Quels sont les risques posés par des institutions actuelles ? Quels sont les blocages à attendre de cette inadéquation d’institutions à la situation dans le contexte actuel ? 

Jean-Marc Siroën : On ne doit pas se méprendre sur les organisations internationales. Le système mis en place après 1945 ne laisse pas beaucoup d’autonomie à ces organisations. Elles sont, comme disent les Américains, « member driven » c’est-à-dire dirigées par les membres qui sont les Etats avec, bien entendu, le poids écrasant des pays leaders qui est aussi une paralysie comme on l’a vu longtemps au FMI avec le droit de veto des Etats-Unis ou au Conseil de sécurité de l’ONU. Après la chute du mur de Berlin, on aurait pu espérer davantage d’autonomie.

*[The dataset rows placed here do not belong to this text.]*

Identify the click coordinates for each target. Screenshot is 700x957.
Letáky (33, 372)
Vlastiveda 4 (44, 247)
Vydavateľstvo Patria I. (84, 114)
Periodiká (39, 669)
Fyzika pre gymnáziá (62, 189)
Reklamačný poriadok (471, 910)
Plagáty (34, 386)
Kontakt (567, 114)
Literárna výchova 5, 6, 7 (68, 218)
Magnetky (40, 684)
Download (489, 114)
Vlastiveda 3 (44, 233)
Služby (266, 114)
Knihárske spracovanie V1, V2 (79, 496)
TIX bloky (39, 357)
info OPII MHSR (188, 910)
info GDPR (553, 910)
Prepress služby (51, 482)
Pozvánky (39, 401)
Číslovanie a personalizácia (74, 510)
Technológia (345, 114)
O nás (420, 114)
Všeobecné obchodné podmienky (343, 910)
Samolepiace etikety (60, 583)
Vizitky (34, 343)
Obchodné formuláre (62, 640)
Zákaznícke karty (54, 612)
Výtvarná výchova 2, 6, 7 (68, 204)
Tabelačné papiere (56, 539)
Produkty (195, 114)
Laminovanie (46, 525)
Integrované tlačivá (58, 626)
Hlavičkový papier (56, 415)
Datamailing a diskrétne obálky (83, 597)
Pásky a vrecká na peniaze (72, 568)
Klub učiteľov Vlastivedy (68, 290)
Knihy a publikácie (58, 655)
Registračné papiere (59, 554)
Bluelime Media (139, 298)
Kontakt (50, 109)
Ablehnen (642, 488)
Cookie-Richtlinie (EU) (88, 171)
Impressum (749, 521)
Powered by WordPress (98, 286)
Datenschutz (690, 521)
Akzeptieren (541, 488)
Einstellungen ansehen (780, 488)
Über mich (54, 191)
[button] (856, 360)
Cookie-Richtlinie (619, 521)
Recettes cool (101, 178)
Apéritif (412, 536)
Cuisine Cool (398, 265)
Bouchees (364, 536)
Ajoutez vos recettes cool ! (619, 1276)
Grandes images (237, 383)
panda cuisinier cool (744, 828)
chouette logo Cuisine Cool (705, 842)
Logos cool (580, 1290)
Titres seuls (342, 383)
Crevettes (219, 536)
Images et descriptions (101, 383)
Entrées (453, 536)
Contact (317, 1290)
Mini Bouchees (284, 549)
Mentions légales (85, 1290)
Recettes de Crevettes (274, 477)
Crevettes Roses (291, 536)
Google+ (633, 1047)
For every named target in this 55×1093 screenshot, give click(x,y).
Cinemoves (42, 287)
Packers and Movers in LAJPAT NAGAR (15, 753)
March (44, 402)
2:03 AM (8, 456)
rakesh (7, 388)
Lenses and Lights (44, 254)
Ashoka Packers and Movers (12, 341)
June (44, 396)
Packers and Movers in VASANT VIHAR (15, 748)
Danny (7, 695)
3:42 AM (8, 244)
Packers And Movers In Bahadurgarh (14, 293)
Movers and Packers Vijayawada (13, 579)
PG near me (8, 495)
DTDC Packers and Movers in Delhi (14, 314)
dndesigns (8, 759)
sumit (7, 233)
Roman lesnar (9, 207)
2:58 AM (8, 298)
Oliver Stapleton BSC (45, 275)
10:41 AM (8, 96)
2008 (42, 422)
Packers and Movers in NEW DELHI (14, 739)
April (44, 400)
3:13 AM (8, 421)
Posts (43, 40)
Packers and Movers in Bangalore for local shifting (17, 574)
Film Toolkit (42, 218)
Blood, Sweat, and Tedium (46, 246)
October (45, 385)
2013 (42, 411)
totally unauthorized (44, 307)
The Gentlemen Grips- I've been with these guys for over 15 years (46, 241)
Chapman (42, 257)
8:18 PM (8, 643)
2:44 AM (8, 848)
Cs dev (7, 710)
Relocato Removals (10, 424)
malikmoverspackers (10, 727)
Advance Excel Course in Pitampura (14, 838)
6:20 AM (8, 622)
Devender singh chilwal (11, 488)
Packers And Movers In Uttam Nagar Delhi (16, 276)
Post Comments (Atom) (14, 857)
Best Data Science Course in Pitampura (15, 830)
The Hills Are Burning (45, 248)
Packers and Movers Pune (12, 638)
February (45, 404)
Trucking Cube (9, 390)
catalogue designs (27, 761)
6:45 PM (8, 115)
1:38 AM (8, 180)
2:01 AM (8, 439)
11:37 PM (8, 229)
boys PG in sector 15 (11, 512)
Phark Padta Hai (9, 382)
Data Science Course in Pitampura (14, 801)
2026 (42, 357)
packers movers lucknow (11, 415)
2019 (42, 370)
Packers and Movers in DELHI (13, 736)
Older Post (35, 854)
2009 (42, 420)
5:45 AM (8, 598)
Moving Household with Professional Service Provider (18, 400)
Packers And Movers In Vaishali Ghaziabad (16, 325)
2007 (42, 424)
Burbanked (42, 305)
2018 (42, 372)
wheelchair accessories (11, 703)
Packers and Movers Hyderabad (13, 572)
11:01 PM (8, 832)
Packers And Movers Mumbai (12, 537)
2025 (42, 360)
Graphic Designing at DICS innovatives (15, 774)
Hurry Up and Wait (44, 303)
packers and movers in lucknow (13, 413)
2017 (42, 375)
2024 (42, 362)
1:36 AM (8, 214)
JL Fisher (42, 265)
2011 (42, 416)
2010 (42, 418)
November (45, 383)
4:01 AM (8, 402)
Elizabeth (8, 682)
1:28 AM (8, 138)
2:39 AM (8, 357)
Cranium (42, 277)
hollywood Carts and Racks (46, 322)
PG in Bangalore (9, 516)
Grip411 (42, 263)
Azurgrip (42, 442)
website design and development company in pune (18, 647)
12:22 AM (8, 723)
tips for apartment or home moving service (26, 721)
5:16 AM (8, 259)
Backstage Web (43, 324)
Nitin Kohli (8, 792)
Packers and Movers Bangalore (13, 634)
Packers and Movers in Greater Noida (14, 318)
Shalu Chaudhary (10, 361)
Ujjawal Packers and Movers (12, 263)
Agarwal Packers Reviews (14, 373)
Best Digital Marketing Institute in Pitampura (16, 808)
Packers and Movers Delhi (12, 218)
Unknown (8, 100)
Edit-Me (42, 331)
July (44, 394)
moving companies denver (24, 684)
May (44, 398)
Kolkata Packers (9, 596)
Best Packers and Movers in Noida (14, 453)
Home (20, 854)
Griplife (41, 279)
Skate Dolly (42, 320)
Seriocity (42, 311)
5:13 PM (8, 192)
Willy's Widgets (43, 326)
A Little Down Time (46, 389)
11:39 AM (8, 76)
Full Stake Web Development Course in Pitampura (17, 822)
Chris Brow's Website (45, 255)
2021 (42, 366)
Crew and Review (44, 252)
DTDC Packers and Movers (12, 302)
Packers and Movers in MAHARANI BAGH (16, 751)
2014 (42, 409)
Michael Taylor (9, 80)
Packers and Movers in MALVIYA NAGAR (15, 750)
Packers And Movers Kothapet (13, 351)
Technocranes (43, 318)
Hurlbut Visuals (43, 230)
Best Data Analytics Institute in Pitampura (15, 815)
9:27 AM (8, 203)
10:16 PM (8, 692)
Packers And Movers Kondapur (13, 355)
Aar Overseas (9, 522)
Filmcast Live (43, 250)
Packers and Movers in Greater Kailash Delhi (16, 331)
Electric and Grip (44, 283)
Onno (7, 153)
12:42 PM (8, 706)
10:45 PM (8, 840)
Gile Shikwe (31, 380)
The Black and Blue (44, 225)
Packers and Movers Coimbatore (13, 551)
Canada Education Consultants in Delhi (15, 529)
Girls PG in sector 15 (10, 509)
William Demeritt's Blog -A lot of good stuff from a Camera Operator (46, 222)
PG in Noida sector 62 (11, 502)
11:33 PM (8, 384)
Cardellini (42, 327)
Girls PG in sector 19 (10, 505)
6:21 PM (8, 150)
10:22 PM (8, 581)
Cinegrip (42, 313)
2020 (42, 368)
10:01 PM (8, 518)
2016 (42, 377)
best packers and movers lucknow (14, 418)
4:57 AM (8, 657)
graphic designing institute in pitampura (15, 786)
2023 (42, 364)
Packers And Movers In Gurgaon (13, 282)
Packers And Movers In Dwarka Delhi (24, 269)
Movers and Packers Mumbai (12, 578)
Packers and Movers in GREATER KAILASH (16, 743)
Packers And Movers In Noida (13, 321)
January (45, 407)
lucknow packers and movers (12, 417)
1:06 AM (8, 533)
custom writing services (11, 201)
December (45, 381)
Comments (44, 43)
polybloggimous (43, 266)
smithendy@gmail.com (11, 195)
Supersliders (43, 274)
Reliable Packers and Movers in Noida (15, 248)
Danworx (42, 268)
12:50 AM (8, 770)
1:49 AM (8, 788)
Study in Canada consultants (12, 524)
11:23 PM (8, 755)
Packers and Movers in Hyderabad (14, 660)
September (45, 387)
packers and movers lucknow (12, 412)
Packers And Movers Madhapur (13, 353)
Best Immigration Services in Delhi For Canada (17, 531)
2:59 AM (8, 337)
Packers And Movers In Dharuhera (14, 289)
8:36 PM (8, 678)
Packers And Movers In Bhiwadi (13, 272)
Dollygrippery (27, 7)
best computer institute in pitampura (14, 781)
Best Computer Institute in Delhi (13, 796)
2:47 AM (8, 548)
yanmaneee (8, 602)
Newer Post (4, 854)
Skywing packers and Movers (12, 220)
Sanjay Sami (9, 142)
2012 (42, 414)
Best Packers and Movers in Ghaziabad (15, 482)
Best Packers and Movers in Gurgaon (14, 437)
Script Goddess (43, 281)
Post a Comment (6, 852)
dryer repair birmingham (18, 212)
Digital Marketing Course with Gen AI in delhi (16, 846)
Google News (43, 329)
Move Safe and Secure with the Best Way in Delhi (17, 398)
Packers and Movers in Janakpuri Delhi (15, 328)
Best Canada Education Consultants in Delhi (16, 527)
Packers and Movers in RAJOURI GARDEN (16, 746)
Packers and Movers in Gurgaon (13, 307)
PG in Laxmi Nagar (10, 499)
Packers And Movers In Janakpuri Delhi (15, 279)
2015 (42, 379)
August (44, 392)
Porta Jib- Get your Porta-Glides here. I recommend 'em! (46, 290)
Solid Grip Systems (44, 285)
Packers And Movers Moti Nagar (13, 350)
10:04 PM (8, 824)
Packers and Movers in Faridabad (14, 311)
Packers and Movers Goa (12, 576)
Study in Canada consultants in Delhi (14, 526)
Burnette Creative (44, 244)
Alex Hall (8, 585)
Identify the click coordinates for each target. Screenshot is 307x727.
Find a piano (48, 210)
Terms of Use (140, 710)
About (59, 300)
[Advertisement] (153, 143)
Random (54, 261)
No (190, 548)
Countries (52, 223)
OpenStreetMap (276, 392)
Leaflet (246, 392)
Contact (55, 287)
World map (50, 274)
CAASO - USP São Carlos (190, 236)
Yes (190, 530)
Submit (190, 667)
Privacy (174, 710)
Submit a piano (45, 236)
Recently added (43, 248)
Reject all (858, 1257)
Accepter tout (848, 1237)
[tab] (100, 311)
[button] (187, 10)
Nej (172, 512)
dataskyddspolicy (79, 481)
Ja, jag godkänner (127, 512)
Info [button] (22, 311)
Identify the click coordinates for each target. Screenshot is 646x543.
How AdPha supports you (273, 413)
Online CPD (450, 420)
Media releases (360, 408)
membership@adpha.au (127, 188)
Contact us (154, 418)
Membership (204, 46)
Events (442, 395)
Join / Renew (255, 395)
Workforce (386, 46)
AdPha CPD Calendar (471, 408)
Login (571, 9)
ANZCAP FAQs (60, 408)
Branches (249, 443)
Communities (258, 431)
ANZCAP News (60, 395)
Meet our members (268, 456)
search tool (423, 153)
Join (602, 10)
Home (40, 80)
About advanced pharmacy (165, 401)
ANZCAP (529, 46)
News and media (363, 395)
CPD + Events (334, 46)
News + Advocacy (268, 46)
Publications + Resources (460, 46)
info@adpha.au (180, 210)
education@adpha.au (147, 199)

Force est de constater qu’à quelques exceptions près (la procédure de règlement des différends de l’OMC par exemple) elle ne s’est pas réalisée. Cela ne signifie pas que les organisations internationales ne soient pas utiles. Ce sont des lieux de discussion et d’information qui restent nécessaires. Mais si les Etats ne s’accordent pas sur les objectifs et ne parviennent pas à trouver des compromis pour les atteindre, les organisations internationales ne pourront pas faire grand-chose. Incontestablement, l’après crise économique a montré les limites du multilatéralisme d’après-guerre : crise ukrainienne, Brexit, retour de l’isolationniste aux Etats-Unis, pressions populistes, terrorisme et engluement des grandes puissances au Moyen Orient, menace de nouvelles crises financières, prétention de la Chine à un leadership mondial. Même si l’Europe doit continuer à jouer la carte des organisations internationales, elle devra aussi s’affirmer comme puissance. A l’heure actuelle, l’Europe n’est présente en tant que telle qu’à l’OMC même si elle a le statut d’observateur aux G7 et G20. Au FMI, chaque pays de l’euro est représenté séparément ce qui est aberrant. L’Europe pourrait être aussi un rempart si les signes précurseurs d’un désordre mondial que l’on constate aujourd’hui devaient rester sans réponse, moins de la part des organisations internationales, que des chefs d’état et des populations elles-mêmes.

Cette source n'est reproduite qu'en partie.